#### Trecho fornecido:
★ ★ ★ ★ ★ ★ ★

Quando a juventude encontra a linha do horizonte

Na praia, ser criança é colocar os pés na areia e pular as ondas do mar de mãos dadas com um adulto. A aventura não é algo a se preocupar – as pequenas-grandes emoções são supervisionadas por pessoas que nos amam e jamais permitiriam que algo de ruim nos acontecesse. Maré mansa e nascer do sol: a infância é um corpo com protetor solar e colete.

Ser jovem é ir para a praia às 12 horas e enfrentar uma ressaca sem álcool. Ressaca: movimento anormal das ondas do mar causado por rápidas e violentas mudanças. A reação é andar até que os pés já não encostem mais no chão, mergulhar até que se bebam alguns goles de água salgada. Na pré-adolescência, pensamos que bom mesmo é ser levado pela correnteza… E só mudamos de opinião quando já estamos perdidos na praia. A juventude é uma insolação causada pela certeza de que na sombra ninguém se queima.

★ ★ ★ ★ ★ ★ ★

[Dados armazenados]
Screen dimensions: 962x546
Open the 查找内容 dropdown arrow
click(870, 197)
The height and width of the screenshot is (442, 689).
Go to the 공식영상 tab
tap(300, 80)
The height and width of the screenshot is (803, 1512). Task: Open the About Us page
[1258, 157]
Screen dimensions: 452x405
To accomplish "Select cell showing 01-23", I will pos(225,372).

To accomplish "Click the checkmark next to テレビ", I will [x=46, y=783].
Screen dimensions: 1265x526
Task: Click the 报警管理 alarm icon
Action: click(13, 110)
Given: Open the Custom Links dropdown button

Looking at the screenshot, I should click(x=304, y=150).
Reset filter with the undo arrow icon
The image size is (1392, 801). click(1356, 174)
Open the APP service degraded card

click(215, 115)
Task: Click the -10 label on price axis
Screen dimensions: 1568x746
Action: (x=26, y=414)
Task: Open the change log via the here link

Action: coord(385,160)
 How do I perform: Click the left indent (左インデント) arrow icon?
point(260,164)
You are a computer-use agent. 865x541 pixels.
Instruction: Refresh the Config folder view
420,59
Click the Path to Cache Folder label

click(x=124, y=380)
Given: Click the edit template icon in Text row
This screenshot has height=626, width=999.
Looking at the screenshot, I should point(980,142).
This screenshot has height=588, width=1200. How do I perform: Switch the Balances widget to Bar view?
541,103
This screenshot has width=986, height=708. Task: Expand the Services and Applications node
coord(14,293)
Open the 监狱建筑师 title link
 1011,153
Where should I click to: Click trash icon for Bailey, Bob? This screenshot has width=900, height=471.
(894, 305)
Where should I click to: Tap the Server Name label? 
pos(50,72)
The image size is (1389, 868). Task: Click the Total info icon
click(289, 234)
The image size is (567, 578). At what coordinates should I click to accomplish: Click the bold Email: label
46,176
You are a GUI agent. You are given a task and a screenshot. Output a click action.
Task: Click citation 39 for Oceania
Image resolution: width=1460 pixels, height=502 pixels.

★ ★ ★ ★ ★ ★ ★

#### Ordem de trabalho:
Transcreva do trecho a parte entre "Na praia, ser" e "ninguém se queima.", inclusive. A listagem é um material à parte, independente do trecho.

#### Resposta esperada:
Na praia, ser criança é colocar os pés na areia e pular as ondas do mar de mãos dadas com um adulto. A aventura não é algo a se preocupar – as pequenas-grandes emoções são supervisionadas por pessoas que nos amam e jamais permitiriam que algo de ruim nos acontecesse. Maré mansa e nascer do sol: a infância é um corpo com protetor solar e colete.

Ser jovem é ir para a praia às 12 horas e enfrentar uma ressaca sem álcool. Ressaca: movimento anormal das ondas do mar causado por rápidas e violentas mudanças. A reação é andar até que os pés já não encostem mais no chão, mergulhar até que se bebam alguns goles de água salgada. Na pré-adolescência, pensamos que bom mesmo é ser levado pela correnteza… E só mudamos de opinião quando já estamos perdidos na praia. A juventude é uma insolação causada pela certeza de que na sombra ninguém se queima.